Task: Print everything from the line containing "The image size is (625, 570)." down to the line containing "tap(718, 205)", both included, exactly as they appear in the records.

The input:
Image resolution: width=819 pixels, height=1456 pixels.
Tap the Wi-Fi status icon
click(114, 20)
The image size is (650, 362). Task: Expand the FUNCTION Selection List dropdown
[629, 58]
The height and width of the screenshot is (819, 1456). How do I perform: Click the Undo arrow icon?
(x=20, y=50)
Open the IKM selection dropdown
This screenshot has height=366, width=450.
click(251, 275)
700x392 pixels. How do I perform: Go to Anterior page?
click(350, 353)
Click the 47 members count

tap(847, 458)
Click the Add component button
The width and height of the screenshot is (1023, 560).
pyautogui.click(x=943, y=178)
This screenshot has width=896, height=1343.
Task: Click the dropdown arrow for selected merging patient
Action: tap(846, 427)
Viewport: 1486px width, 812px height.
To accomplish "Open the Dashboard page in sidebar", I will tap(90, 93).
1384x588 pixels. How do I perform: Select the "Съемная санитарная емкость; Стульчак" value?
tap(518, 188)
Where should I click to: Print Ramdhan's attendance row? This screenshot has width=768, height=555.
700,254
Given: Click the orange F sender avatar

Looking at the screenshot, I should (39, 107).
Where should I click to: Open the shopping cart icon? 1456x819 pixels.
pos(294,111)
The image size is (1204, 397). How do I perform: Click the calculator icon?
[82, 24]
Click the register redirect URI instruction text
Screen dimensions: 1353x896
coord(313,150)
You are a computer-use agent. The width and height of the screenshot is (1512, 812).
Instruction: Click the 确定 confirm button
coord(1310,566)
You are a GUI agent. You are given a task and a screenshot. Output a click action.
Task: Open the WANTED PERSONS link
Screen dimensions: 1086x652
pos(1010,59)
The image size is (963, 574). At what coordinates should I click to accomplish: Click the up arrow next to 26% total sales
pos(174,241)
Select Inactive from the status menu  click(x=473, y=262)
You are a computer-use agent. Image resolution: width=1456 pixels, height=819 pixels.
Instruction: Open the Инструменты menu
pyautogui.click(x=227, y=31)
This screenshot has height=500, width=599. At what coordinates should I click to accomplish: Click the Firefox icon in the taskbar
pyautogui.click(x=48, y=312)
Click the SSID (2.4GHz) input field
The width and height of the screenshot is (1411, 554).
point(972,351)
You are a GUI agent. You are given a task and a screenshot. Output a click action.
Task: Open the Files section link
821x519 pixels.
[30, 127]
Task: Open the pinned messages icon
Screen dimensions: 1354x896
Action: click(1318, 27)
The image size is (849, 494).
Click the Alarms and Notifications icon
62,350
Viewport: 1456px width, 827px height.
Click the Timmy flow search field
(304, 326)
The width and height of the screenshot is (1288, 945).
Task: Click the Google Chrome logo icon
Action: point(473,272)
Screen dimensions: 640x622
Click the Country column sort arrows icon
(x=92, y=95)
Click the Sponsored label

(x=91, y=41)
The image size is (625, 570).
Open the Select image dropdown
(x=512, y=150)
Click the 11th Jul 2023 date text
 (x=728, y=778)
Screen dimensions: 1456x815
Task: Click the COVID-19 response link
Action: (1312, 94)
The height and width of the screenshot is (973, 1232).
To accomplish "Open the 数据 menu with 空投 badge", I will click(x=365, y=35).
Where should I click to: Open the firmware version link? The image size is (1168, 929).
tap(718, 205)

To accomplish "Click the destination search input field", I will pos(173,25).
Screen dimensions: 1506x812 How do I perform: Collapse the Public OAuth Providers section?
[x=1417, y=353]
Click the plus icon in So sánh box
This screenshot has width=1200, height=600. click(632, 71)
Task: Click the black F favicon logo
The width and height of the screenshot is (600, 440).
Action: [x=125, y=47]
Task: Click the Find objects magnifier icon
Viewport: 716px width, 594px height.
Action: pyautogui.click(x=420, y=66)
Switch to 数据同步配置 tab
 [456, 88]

Output of the exercise:
The image size is (625, 570).
Open the Select image dropdown
(x=512, y=150)
Click the 11th Jul 2023 date text
 (x=728, y=778)
Screen dimensions: 1456x815
Task: Click the COVID-19 response link
Action: (1312, 94)
The height and width of the screenshot is (973, 1232).
To accomplish "Open the 数据 menu with 空投 badge", I will click(x=365, y=35).
Where should I click to: Open the firmware version link? The image size is (1168, 929).
tap(718, 205)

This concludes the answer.